Sam Masiello (04:55): And so whatever they need to do or they can do to potentially monetize that information is what they’re going to do. And so it doesn’t matter. And I think the important aspect of this, that it doesn’t matter what size organization you are. You’re potentially a target where they’re not just going after the big guys. We’re not just going after the financial institutions. I’ve been in security for a long time. And one of the things that I’ve heard a lot from people is, well, we’re not a financial institution. We’re not a big e-commerce company. We’re not a this. We’re not that. We’re not a target of these guys. Well, quite frankly, you know, while certain threat actors specifically will target larger organizations, a lot of cases, what they’re looking for, targets of opportunity. And if you’re one of those organizations who feel like, well, we’re not an X, or we’re not a Y, or we don’t have, data, that would be interesting to these guys, their wrong, because it doesn’t matter where they’re getting their data from, or it doesn’t matter who they’re targeting.

Sam Masiello (05:46): It doesn’t really matter to them who they’re compromising everyone to them is a target of opportunity. Anyone who has data that could potentially be leveraged in a way that could make them money in some way, you’re a target for. And so that to me, I think is the biggest message is people have watched the growth of the number of incidents that have been occurring over the past few years is I think the, I hope that the belief that we’re not a target because we don’t have this, or we don’t have that, or we’re not this type of company. I really hope that that belief has gone away because I think the evidence certainly shows that you don’t have to be one of those companies to get a target. You don’t have to be one of those companies to potentially get attacked by ransomware or, you know, by some other attack, everybody potentially is a target and the landscape has changed, right? It’s all about how do they get money? How do they monetize the information that’s available to them? And they don’t really necessarily care how they get it.

Matthew Vernhout (06:42): Yeah. And I would say, I see that trend in email as well, talking with brands or talking with, businesses, you know, having my own website domains, I have, you know, a number of domains that I manage as an example, you know, recently. And I think I do pretty good in regards to authenticating my own domains. But recently one of my domains was attacked and then had thousands of messages spoofed using the domain. And it’s a domain of a single user. So when businesses say I’m not a target, I always use that as an example. You’re not a target, but I am. How does that make sense? I don’t have any e-commerce, I don’t have any, I don’t even have a website on the domain as an example, but it sent 20,000 messages on Tuesday.

Sam Masiello (07:22): Yep.

- REQUIREMENTS -
1. Copy out the part of the transcript that starts at the words "Matthew Vernhout (06:42): Yeah." and stops after the words "messages on Tuesday.".
2. Answer these questions about the transcript:
(a) According to Sam Masiello, what kind of targets are attackers looking for in a lot of cases?
(b) How many users does Matthew Vernhout say the attacked domain belongs to?
(c) How many messages did Matthew Vernhout say were sent from that domain on Tuesday?

- DATA SECTION -
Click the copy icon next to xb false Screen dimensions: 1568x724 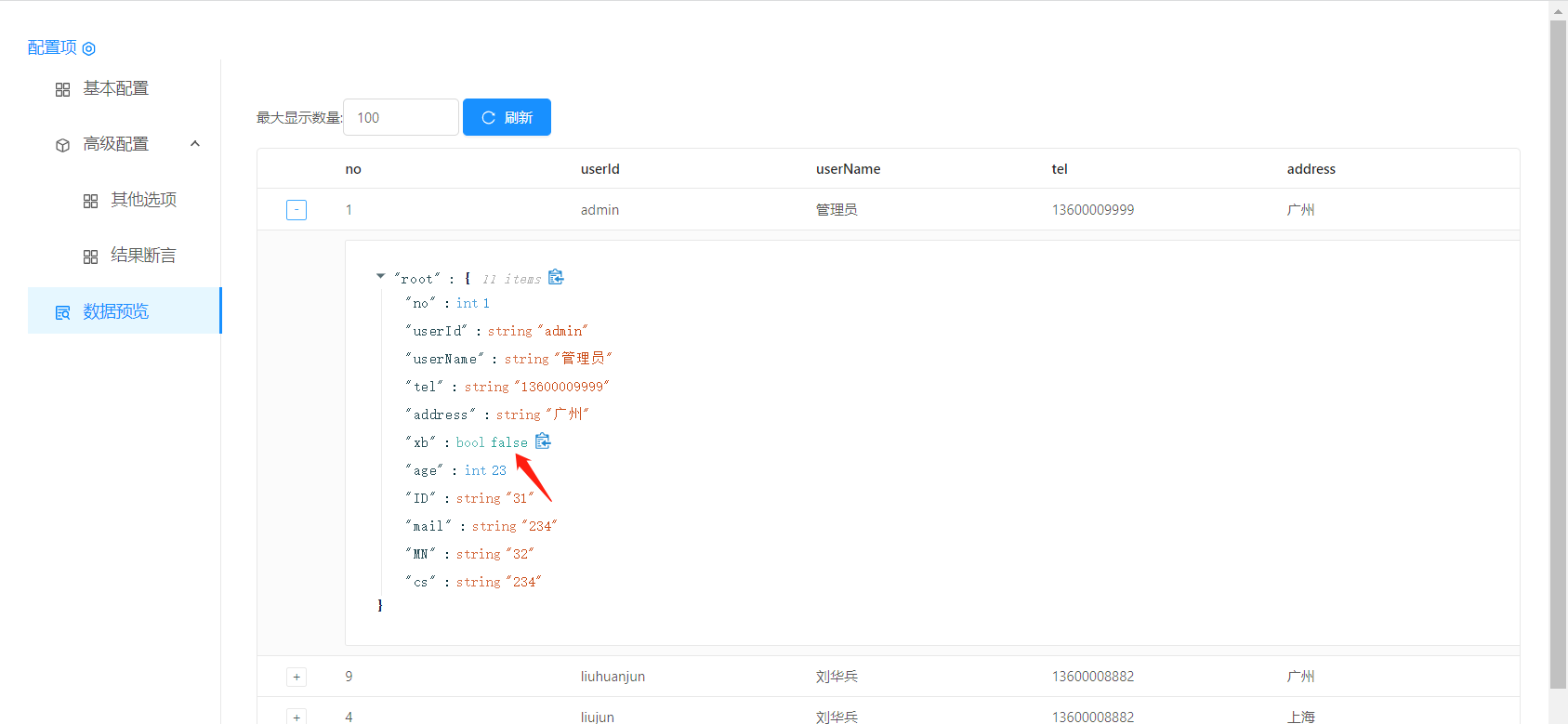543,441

--

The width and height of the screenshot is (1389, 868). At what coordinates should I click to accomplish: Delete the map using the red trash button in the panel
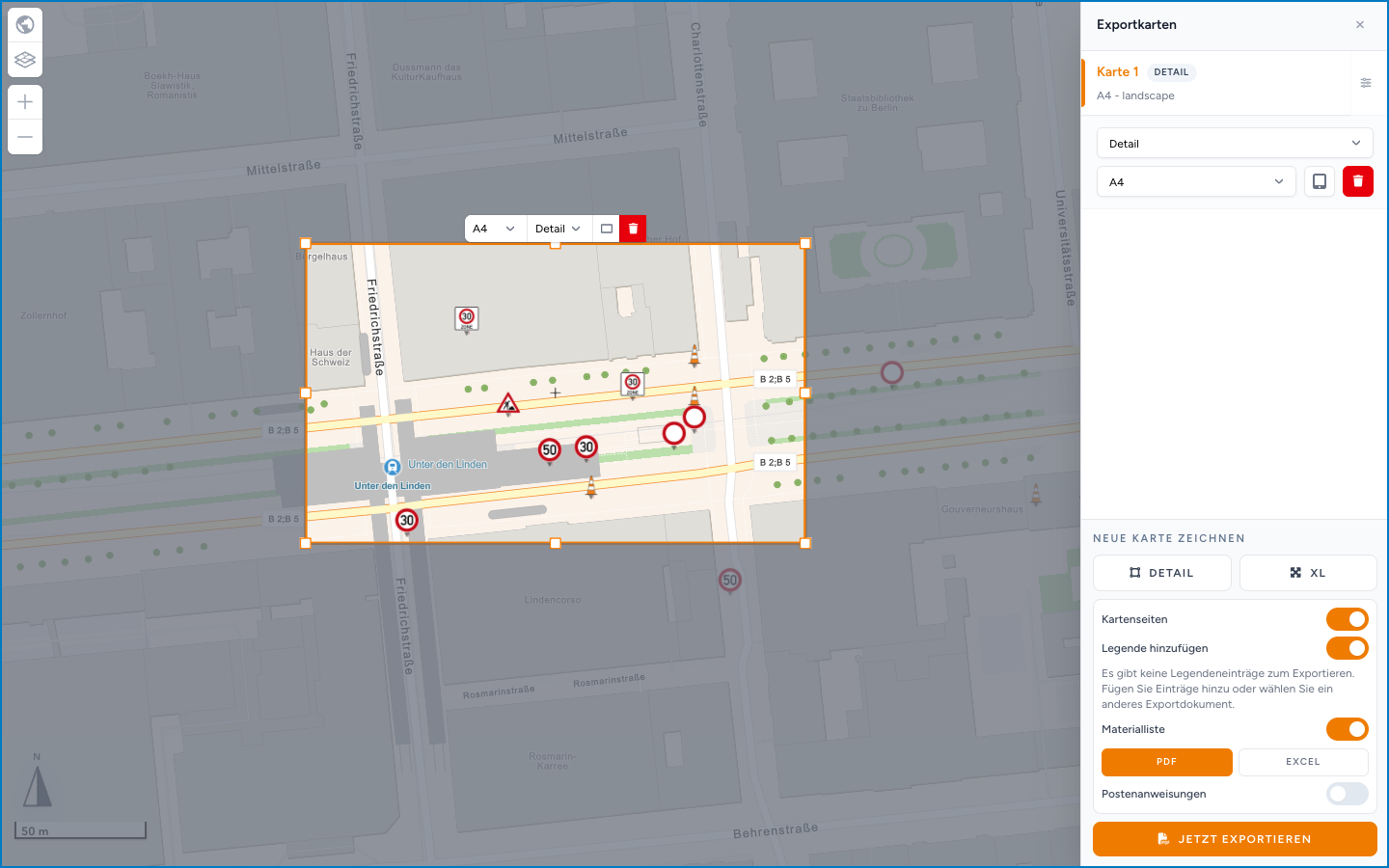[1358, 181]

- RESULTS FOR EACH TASK -
1.
Matthew Vernhout (06:42): Yeah. And I would say, I see that trend in email as well, talking with brands or talking with, businesses, you know, having my own website domains, I have, you know, a number of domains that I manage as an example, you know, recently. And I think I do pretty good in regards to authenticating my own domains. But recently one of my domains was attacked and then had thousands of messages spoofed using the domain. And it’s a domain of a single user. So when businesses say I’m not a target, I always use that as an example. You’re not a target, but I am. How does that make sense? I don’t have any e-commerce, I don’t have any, I don’t even have a website on the domain as an example, but it sent 20,000 messages on Tuesday.

2.
(a) Targets of opportunity.
(b) A single user.
(c) 20,000.